Group sex

To all Googling perverts who ended up here cos of the title: I’m happy that you’ve come, but understand that you are possibly neither of these things.

I recently read a book, School Ties, by the excellent William Boyd. In it are two screenplays influenced by his time at a British boarding school, and which are prefaced by an excellent introduction in which Boyd describes his experience of the boarding school regime.

I am the product of boring, rather than boarding, state schools. For those of you not familiar with the British education system, private schools are ones where Mr and Mrs Hodges-Wilkinson pay fees for Farquar or Jemima to receive generally top notch education whilst wearing straw boaters. Farquar and Jemima usually then go on to hold political office or produce progeny in line to the throne. In contrast Mr and Mrs Pleb do not have to pay for Kevin and Sharon’s free education, possibly because of the accounting complexities of calculating exactly how much should be deducted from school fees during pregnancy and knife-related injury absences.

Obviously my school wasn’t that bad – only three girls in my year got pregnant, and nobody got stabbed during school hours – but put it this way: when I receive an email telling me that an ex-classmate has updated her account on Friends Reunited.com, it is rarely to inform us that she been awarded a new government portfolio.

My father told me a while ago that he and my mother briefly considered making sacrifices and sending me to private school, but dismissed the idea as being at odds with his lefty anti-Thatcher egalitarianism. My mother holds no known notions of egalitarianism, and I can only assume that this decision was over-informed by my father’s alleged egalitarian ideals, and was taken unilaterally in the style of great leftist totalitarian leaders of yore. Full respect for the class war brother Fidel, and let me reassure you that perfectly decent old people’s homes are available to those with even the most limited earning potential.

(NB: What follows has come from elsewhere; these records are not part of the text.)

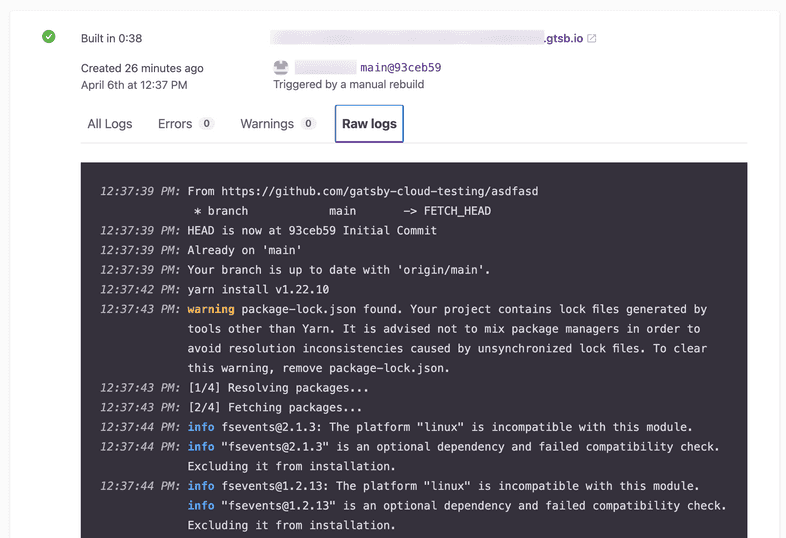Open the main@93ceb59 commit link
This screenshot has height=538, width=786.
click(x=400, y=68)
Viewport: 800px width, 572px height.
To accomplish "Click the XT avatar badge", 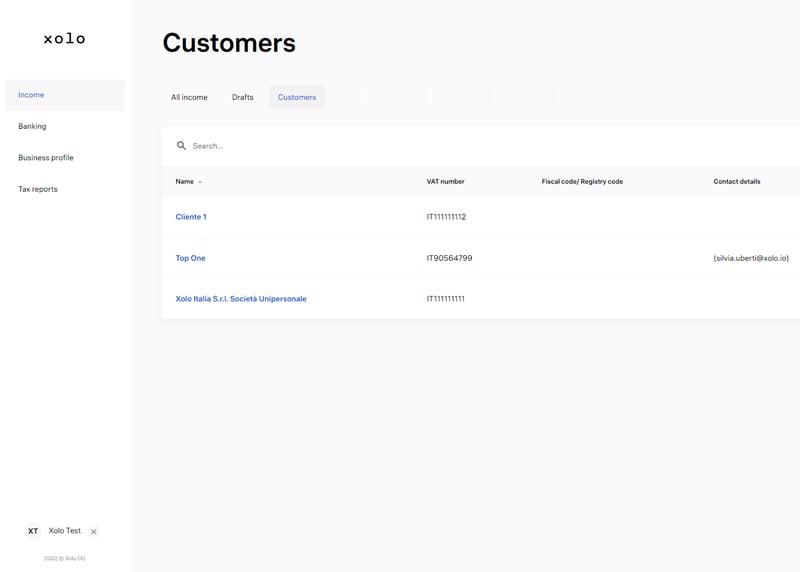I will pyautogui.click(x=33, y=531).
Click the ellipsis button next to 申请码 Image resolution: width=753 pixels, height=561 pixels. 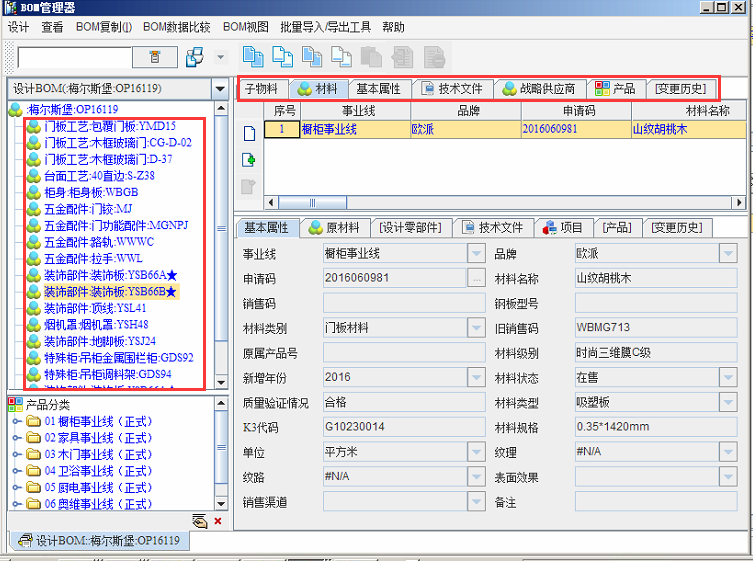point(476,278)
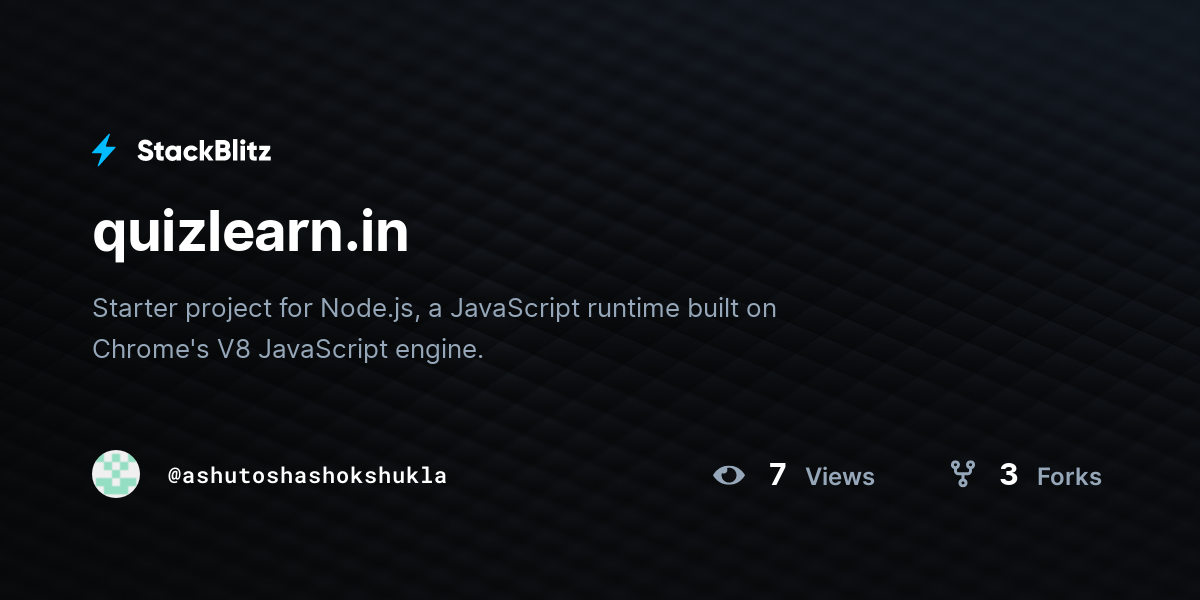Screen dimensions: 1200x600
Task: Click the @ symbol before username
Action: coord(174,476)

But back to Boyd. What really struck me about his introduction was his description of the way in which the strict sexual segregation then enforced shaped and marked the boys who endured it. One bit particularly stood out:

“The sexual apartheid to which we were subjected all those years utterly warped our attitudes and precluded us from thinking about girls and women in any way but the most prurient and lubricious. The female sex was judged by one criterion – fanciable or non-fanciable, to put it rather more delicately than we did.”

He then goes on to describe what happened when the few unfortunate female members of staff at the school came into contact with the boys:

“Their encounters with the boys, three times a day at meals, were characterised by a one-sided traffic of sexual banter of the vilest and coarsest sort. Given the opportunity, more daring boys actually molested them – squeezing, pinching, feeling…I think our attitudes to them brought out the very worst in our natures: it was male lust at its most dog-like and contemptuous…I dare say any male sodality – rugby team, army platoon, group of Pall Mall clubmen – can descend to this level for a while, but what is depressing and degrading about the male boarding school is the unrelieved constancy of the tone, year in, year out, for at least five years. It must have some effect.”

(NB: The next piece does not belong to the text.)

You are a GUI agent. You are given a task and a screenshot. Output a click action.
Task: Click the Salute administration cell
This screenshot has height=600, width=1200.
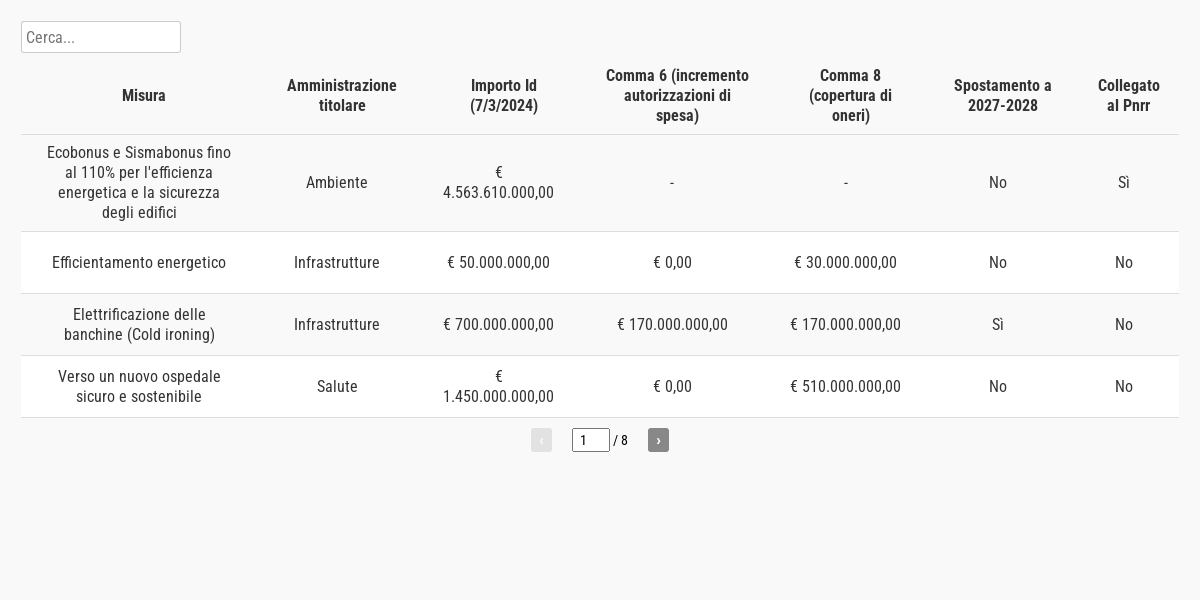coord(337,387)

Reading this I immediately thought of Egypt where verbal and physical harassment are, as we know, a regular occurrence. Attempts to explain this phenomenon as it manifests itself in Egypt frequently make reference to the ‘socioeconomic and cultural contexts’ (must you be wearing a polo neck in order to be considered suitably qualified to say this?) – that is, poverty precluding marriage, strict sexual mores and so on. But as someone who has walked past a British building site on several occasions, and been in a British pub at closing time on more occasions than I care to remember, I have always been suspicious of these explanations. Britain abolished marriage in the 80s, and the limits of its sexual mores is the edict that it is bad manners to bonk a family member, and yet the same vocal crotch lust exists.

My experience tells me that the potential for such behaviour lies dormant in all men, and that as Boyd seems to be suggesting, it is when individuals are subsumed in a group (boarding school, football team, Egyptian society, sometimes) that repressed behaviour finds an outlet in the approval and perhaps anonymity of the group. Rather like when normally tame packs of dogs turn on small children, or when women find themselves in all female company and deem it acceptable to bore their interlocutors for two hours about the meaning of Him Not Returning a Text Message.

No, men are not lust hungry atavistic wolves (that’s us ladeez!), but they are sexual beings – as are women. Can men tell me why it is being in an all-male environment seems to be the heat which brings otherwise simmering water to the boil? And ladeez, why is it that we don’t feel a similar urge to commend male strangers on their bottoms at loud volume? Or if we do, why don’t we act upon it? Is there some fundamental difference between male and female sexuality, or at least the expression of this sexuality in groups?

*Clarification*
May I say that this is most definitely not an anti-men tirade. Men are fabulous creatures, and I am constantly impressed by their ability to grow chest hair, and by the straightforward, even keel, cause and effect nature, of their emotional lives.